Document segment:
That is, in the case of the speech with the operation intention for the agent 10, there are many cases where a peculiar tendency is shown as an acoustic feature amount, for example, acoustic feature amounts relating to the activation word include information such as a voice color, a voice pitch, a speech speed, and a volume of the speech with the operation intention of the user for the agent 10. Therefore, by storing these acoustic feature amounts and using these acoustic feature amounts in the processing of discriminating between the presence and absence of the operation intention for the agent 10, it is possible to perform the discrimination with high accuracy. Furthermore, it is possible to perform the discrimination by simple processing as compared with processing of discriminating between the presence and absence of the operation intention for the agent 10 by using voice recognition that performs matching with a large number of patterns. Moreover, it is possible to perform the processing of discriminating between the presence and absence of the operation intention for the agent 10 with high accuracy.
Then, in a case where a speech of the user intended to operate the agent 10 is discriminated, voice recognition (for example, voice recognition performing matching with a plurality of patterns) is performed on a voice of the speech. The control unit 101 of the agent 10 executes processing according to a result of the voice recognition.

Processing Flow

An example of a flow of processing performed by the agent 10 (more specifically, the control unit 101 of the agent 10) will be described with reference to a flowchart of FIG. 3. In step ST11, the activation word discrimination unit 101 a performs voice recognition (activation word recognition) for discriminating whether or not a voice input to the sensor unit 102 includes an activation word. The processing then proceeds to step ST12.
In step ST12, it is determined whether or not a result of the voice recognition in step ST11 is the activation word. Here, in a case where the result of the voice recognition in step ST11 is the activation word, the processing proceeds to step ST13.

Records for text and element pointing:
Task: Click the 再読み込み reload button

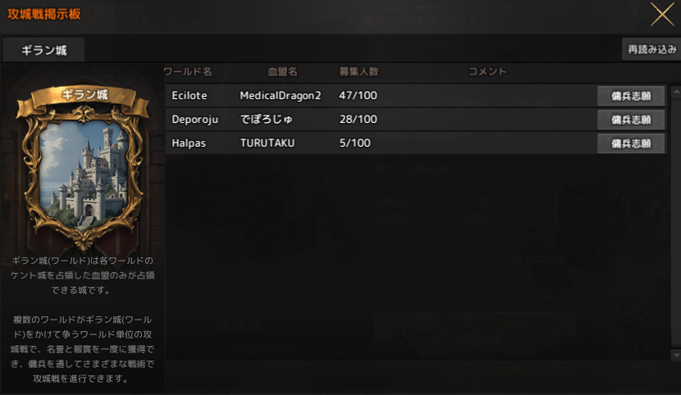Action: [651, 49]
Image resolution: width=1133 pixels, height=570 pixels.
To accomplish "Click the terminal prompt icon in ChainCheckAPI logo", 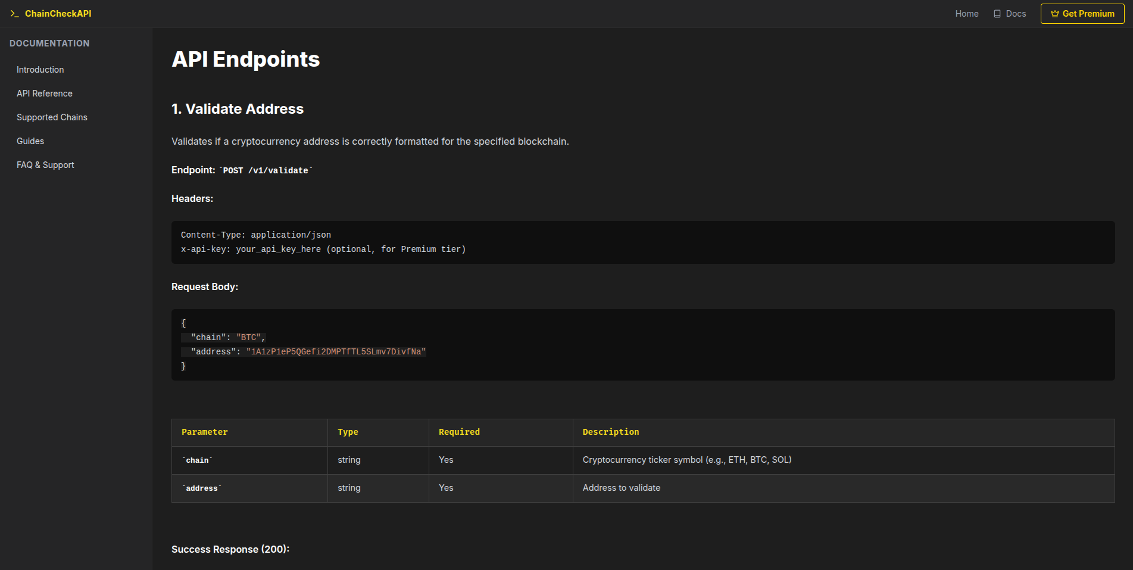I will tap(15, 13).
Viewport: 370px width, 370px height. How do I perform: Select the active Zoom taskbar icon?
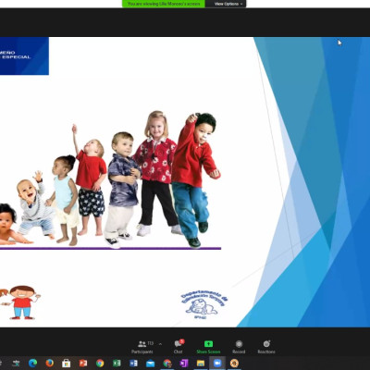pos(217,364)
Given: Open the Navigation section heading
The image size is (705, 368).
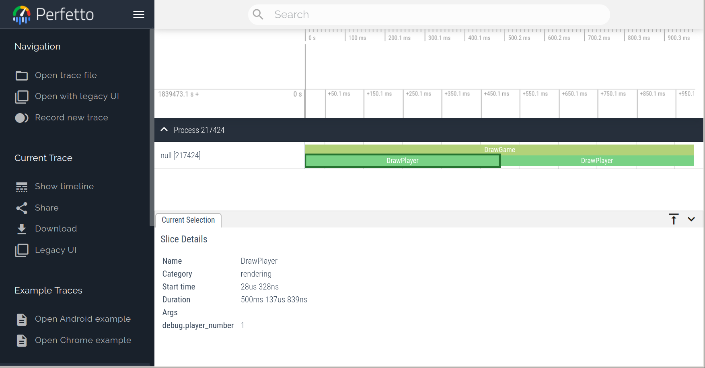Looking at the screenshot, I should click(x=37, y=46).
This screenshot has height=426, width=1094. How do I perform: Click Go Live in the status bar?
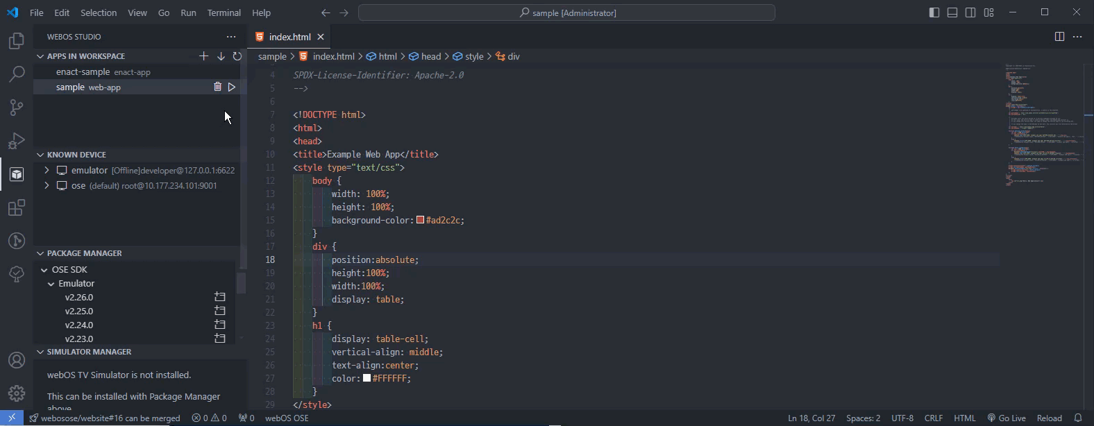[x=1007, y=418]
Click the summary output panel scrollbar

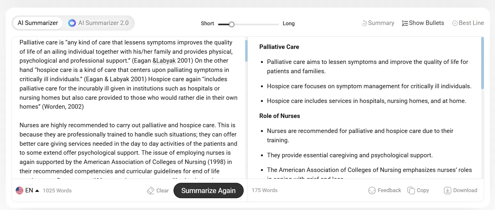pyautogui.click(x=483, y=63)
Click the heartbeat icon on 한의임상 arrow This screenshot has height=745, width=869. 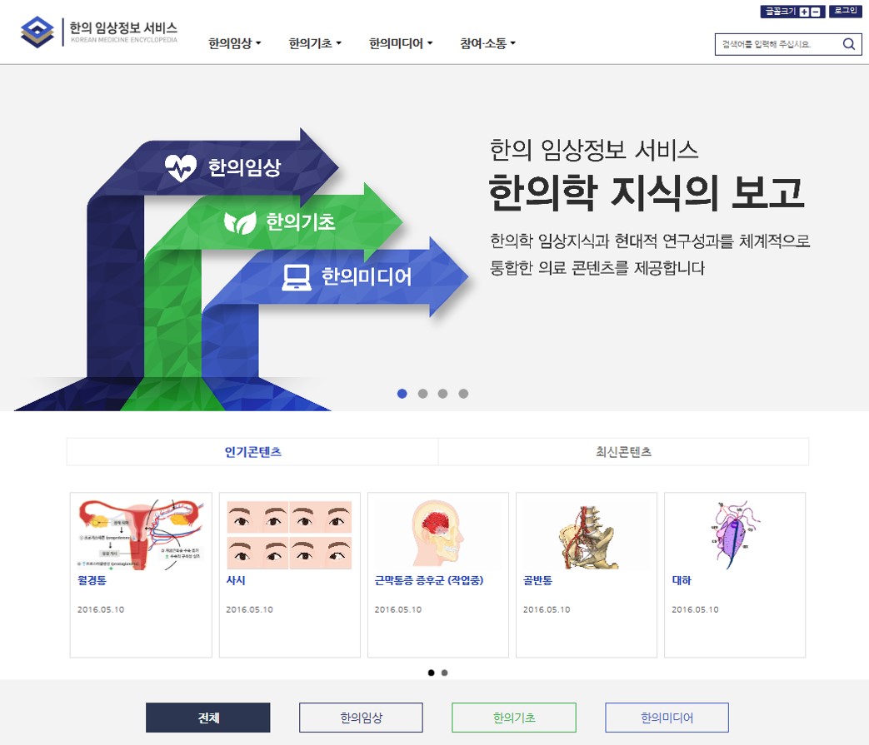180,168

Request: Carry on the description of the agent's voice processing flow from its last sentence.

Task output:
In step ST13, a speech acceptance period starts. The speech acceptance period is, for example, a period set for a predetermined period (for example, 10 seconds) from a timing when the activation word is discriminated. It is then determined whether or not a voice input during this period is a speech having an operation intention for the agent 10. Note that, in a case where the activation word is recognized after the speech acceptance period is set once, the speech acceptance period may be extended. The processing then proceeds to step ST14.
In step ST14, the feature amount extraction unit 101 b extracts an acoustic feature amount. The feature amount extraction unit 101 b may extract only an acoustic feature amount of the activation word, or also extract an acoustic feature amount of the voice including the activation word in a case where a voice other than the activation word is included. The processing then proceeds to step ST15.
In step ST15, the acoustic feature amount extracted by the control unit 101 is stored in the feature amount storage unit 106. Then, the processing ends.
A case is considered where, after a user speaks the activation word, a speech that does not include the activation word (there may be a speech with the operation intention for the agent 10 or may be a speech without the operation intention for the agent 10), a noise, or the like is input to the sensor unit 102 of the agent 10. Even in this case, the processing of step ST11 is performed.
Since the activation word is not recognized in the processing of step ST11, it is determined that the result of the voice recognition in step ST11 is not the activation word in the processing of step ST12 and the processing proceeds to step ST16.
In step ST16, it is determined whether or not the agent 10 is in the speech acceptance period. Here, in a case where the agent 10 is not in the speech acceptance period, the processing of determining the operation intention for the agent is not performed, and thus the processing ends. In the processing in step ST16, in a case where the agent 10 is in the speech acceptance period, the processing proceeds to step ST17.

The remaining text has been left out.